German Finance Minister Wolfgang Schaeuble has signalled a softening of his stance on a European banking union.

Speaking at a Berlin University, Mr Schaeuble said the euro zone should press ahead on the basis of current law without waiting for a controversial overhaul of the Lisbon treaty.

The banking union is seen as a crucial part of Europe's drive to overcome its financial and sovereign debt crisis.

In a first step, it involves the creation of a Europe-wide banking supervisor under the hood of the European Central Bank.

This is to be followed by a so-called resolution scheme to close or salvage struggling banks.

Just last month, Mr Schaeuble appeared to be pulling back on the issue, saying the European Union needed to consider treaty change before proceeding, due to the "doubtful legal basis" on which the project rested.

Those comments sparked a backlash from EU officials and German partners like France.

Today Mr Schaeuble struck a more conciliatory tone, calling banking union a "priority project" and promising to press ahead with it "quickly".

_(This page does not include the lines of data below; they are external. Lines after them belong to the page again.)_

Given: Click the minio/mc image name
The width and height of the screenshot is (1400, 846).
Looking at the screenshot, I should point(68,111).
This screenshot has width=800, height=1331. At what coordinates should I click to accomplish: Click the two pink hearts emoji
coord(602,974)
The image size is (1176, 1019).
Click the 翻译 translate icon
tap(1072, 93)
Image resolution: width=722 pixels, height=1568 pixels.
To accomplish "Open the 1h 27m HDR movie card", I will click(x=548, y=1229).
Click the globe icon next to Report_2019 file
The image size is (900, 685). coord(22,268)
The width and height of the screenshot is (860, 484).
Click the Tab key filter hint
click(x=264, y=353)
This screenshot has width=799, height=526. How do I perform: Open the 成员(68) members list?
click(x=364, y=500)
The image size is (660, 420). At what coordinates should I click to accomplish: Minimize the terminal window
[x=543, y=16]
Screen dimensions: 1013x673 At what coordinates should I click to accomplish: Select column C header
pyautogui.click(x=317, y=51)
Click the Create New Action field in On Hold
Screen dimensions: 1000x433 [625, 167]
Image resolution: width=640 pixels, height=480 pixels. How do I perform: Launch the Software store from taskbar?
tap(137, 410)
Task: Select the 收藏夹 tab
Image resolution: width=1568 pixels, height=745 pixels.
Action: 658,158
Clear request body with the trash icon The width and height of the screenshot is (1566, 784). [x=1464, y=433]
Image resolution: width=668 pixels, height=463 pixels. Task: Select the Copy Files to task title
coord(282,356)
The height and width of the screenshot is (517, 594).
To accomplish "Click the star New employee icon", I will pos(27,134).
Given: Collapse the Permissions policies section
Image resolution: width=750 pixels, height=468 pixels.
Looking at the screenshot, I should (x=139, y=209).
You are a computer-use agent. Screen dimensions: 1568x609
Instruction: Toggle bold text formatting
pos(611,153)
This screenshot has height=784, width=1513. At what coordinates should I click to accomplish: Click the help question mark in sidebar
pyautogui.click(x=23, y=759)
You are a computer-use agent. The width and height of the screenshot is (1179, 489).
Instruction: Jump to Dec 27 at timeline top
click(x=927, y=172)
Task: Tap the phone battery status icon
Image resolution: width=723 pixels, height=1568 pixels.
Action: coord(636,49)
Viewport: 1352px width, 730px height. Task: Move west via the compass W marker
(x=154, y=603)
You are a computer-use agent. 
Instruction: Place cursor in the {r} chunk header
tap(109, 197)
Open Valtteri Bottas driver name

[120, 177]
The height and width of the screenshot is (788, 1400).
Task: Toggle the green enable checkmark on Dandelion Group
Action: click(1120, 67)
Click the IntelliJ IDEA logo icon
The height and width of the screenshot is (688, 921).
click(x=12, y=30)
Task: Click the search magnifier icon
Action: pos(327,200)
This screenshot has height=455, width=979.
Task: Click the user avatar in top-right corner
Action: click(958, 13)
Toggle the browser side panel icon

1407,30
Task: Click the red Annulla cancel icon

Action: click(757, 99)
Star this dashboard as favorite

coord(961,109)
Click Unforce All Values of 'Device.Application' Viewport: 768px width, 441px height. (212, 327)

He said that while Europe needed institutional changes in the medium-term, it should not wait for this to solve its current problems.

"We must make the best of it on the basis of the current treaties, and where we do not manage to achieve things institutionally, then we will work inter-governmentally or even bilaterally," he said.

Germany, which holds elections in September, has in recent months stressed the need for caution and careful preparation in the drive for a banking union.

It is anxious about exposing its citizens to the liabilities of Europe's weakened banking sector.